Discovery Centre is an interactive science museum in Halifax, Nova Scotia. It is a not-for-profit charitable organization whose mission is to stimulate interest, enjoyment and understanding of science and technology.

== History ==
In the 1970s, Dr. Gehard Stroink, working for Dalhousie University, began creating interactive science demonstrations and exhibits, Richard Goldbloom and Liz Crocker began to assist Stroink, "with the idea of establishing a true science centre, where the wonders of STEAM could take permanent residence in the hearts and minds of Nova Scotians". At this point in time, the Discovery Centre was a travelling exhibition. It was first registered as Nonprofit organization in 1985, then as a Charitable organization in 1989. It moved into its first physical location, a 5000-foot space in Scotia Square in 1990. Five years later, it would move into 1595 Barrington Street (Zellers Building built 1939 and now The Jade) where it remained for 25 years.

In October 2010, the Discovery Centre announced that it would move from the Halifax Seaport, adjacent to the new headquarters of Nova Scotia Power. The museum closed the Barrington Street Location in July 2016. The new location opened February 12, 2017 and is double the size of the Barrington Street.

=== COVID-19 pandemic ===
The museum received a $50,000 grant in July 2021 from the Government of Canada for a project titled “Why Immunize: Encouraging Vaccine Confidence in Mi'kmaw Communities.” It was awarded through a grant program called “Encouraging Vaccine Confidence in Canada” jointly administered by the Canadian Institutes of Health Research (CIHR), Natural Sciences and Engineering Research Council (NSERC) and the Social Sciences and Humanities Research Council (SSHRC).

It received an additional $392,000 grant from the Public Health Agency of Canada's Immunization Partnership Fund to increase confidence in COVID-19 vaccines in black communities, Mi'kmaq peoples and 2S/LGBTQIA+ groups.

== Permanent Galleries ==
The Lower Water Street location has five permanent galleries: Energy, Health, Flight, Ocean, and Just for Kids!. It also has a featured gallery space, the contents of which change three times a year.

The Ocean Gallery opened in May 2018. It features a touch-tank that contains many Invertebrates and crustaceans that live locally.

The museum also has a 65-seat planetarium called the Dome Theatre. It features "Astronomy, Space Science and Life Science educational content". Additionally, the museum features an Innovation Lab, which contains a 3D printer, and allows guests to learn about coding, among other topics. It also features a "Bubble Room", a "perennial favourite" exhibit that originated in the Barrington Street location.

== Featured Galleries ==
Featured Galleries are temporary exhibitions.

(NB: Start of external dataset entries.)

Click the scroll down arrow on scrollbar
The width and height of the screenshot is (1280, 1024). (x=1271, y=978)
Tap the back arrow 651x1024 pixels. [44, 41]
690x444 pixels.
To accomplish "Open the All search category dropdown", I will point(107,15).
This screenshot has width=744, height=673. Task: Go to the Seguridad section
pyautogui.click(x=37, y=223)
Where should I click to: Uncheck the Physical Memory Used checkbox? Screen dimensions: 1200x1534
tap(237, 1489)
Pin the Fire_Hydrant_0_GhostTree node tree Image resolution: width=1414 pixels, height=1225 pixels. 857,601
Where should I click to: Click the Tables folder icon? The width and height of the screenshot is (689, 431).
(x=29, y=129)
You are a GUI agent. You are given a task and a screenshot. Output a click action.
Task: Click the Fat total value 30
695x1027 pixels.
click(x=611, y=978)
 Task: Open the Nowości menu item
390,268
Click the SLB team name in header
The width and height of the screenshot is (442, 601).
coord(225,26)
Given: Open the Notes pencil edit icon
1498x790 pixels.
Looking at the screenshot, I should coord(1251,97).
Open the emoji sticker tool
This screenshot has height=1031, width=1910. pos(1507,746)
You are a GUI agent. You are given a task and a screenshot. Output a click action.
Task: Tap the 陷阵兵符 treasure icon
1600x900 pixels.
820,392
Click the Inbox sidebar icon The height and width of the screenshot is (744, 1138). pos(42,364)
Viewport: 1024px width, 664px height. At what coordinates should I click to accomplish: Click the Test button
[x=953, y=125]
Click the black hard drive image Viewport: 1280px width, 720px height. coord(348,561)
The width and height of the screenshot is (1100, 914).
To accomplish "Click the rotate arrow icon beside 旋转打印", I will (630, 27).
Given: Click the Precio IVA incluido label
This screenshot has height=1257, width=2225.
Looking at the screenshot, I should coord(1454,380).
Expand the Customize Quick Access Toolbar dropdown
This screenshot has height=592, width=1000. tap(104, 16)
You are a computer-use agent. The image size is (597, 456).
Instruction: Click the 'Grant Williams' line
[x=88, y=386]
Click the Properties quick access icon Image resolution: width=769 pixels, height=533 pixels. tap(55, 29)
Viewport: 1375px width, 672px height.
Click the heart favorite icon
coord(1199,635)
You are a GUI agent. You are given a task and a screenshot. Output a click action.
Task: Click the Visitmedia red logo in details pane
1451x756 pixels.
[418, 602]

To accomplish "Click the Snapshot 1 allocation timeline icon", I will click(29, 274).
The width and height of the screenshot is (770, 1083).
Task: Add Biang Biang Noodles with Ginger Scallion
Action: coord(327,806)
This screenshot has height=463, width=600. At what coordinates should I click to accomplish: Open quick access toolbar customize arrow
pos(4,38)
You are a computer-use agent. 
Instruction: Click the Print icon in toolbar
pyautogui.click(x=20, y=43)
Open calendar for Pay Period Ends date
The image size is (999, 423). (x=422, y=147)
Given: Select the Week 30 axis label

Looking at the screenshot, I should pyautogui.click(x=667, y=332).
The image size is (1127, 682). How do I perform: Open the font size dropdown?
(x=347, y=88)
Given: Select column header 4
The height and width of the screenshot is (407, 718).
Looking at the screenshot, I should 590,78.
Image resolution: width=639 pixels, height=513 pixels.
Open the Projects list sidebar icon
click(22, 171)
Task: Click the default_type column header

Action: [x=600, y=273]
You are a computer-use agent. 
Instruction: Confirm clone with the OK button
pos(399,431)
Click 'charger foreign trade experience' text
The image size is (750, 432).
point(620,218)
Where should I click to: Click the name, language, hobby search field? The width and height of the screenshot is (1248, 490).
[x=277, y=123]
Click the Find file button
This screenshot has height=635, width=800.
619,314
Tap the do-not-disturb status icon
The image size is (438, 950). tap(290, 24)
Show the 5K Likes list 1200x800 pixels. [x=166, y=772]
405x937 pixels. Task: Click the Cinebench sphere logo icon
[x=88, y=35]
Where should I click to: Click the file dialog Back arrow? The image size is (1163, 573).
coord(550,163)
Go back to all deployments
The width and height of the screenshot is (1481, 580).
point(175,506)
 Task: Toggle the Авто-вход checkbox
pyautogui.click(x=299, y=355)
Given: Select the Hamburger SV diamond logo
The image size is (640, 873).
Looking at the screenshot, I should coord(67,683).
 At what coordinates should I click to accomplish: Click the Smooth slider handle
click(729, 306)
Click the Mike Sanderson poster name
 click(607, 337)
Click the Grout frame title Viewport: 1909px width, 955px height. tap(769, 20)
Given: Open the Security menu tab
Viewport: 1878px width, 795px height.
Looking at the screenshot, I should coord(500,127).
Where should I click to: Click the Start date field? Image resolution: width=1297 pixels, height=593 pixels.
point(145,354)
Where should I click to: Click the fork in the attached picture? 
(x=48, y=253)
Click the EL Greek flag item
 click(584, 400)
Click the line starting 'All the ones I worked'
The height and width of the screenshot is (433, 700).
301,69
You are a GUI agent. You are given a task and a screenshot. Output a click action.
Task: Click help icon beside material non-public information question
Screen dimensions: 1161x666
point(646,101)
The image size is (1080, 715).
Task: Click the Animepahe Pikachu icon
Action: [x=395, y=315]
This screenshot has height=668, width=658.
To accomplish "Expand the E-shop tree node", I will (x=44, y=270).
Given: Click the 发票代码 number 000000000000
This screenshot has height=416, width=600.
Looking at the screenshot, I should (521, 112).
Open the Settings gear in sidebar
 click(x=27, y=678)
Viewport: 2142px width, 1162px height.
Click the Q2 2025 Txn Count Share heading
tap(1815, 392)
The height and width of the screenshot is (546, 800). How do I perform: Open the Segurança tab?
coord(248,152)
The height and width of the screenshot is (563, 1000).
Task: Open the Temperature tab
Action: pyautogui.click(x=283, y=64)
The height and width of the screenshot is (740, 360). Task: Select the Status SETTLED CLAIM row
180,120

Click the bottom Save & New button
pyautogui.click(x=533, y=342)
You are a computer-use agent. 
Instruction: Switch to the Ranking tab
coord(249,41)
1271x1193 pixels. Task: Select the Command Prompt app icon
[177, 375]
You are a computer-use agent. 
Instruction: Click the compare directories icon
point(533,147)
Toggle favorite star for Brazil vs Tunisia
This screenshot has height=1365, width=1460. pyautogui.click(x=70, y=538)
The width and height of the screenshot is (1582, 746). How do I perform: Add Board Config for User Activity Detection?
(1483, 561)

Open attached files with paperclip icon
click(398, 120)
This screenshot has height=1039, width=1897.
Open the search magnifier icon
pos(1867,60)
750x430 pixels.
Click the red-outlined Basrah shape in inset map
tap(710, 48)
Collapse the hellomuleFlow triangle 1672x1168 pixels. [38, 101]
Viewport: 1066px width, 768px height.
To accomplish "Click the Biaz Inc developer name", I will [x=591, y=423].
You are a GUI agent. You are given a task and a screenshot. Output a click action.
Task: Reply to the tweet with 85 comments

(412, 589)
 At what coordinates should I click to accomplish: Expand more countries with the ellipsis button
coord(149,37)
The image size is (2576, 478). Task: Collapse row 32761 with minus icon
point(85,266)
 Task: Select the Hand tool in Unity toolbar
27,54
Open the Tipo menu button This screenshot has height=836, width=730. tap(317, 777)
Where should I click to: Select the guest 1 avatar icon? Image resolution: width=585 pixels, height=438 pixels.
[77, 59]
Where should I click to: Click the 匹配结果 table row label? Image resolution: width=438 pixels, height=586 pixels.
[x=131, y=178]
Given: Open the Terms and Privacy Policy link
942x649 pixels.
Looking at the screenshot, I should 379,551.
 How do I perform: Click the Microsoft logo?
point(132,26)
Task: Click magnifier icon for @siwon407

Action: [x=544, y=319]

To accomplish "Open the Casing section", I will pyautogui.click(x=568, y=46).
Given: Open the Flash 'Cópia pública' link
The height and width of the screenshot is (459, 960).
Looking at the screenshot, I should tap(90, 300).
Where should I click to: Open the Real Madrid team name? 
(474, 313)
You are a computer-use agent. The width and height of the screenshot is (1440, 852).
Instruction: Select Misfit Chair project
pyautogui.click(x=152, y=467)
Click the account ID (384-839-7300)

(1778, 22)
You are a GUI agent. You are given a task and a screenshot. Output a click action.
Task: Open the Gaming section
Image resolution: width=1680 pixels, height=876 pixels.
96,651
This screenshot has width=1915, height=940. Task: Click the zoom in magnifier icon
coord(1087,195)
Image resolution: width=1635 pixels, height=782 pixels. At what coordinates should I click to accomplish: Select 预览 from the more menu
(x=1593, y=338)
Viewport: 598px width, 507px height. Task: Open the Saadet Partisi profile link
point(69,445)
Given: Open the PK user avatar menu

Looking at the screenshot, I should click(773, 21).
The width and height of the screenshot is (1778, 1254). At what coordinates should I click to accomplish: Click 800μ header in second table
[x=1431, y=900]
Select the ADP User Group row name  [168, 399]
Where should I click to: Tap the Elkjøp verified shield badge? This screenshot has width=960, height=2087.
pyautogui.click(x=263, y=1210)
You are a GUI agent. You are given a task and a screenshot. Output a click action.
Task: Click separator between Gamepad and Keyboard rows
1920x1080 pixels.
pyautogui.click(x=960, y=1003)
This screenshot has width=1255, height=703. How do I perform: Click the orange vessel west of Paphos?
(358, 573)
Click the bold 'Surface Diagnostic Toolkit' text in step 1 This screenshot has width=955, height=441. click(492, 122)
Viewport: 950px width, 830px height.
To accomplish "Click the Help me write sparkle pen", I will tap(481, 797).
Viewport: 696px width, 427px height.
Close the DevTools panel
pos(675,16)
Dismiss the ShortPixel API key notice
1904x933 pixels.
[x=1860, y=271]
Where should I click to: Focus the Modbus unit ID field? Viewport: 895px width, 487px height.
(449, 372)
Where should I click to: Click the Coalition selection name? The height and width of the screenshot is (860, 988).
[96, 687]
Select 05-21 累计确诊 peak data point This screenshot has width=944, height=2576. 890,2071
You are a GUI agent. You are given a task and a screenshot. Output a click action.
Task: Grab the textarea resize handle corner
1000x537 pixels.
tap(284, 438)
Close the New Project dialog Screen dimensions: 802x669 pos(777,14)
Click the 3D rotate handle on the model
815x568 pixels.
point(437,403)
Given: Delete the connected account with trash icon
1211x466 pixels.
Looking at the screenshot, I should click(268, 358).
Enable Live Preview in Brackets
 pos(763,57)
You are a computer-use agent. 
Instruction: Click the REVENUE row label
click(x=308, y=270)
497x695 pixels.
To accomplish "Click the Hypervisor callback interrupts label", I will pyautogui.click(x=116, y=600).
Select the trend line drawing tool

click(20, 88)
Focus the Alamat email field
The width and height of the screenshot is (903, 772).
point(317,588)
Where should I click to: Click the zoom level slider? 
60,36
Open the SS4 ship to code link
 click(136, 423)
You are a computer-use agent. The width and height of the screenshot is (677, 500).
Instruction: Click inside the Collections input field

Indigenous Ingenuity: Pjilaʼsi, welcome: An exhibition focused on traditional knowledge and inventions by First Nations.

==Affiliations==
The museum is affiliated with the Canadian Museums Association, Canadian Association of Science Centres, Association of Science and Technology Centres, and the Virtual Museum of Canada.

The Discovery Centre is also Rainbow Registered.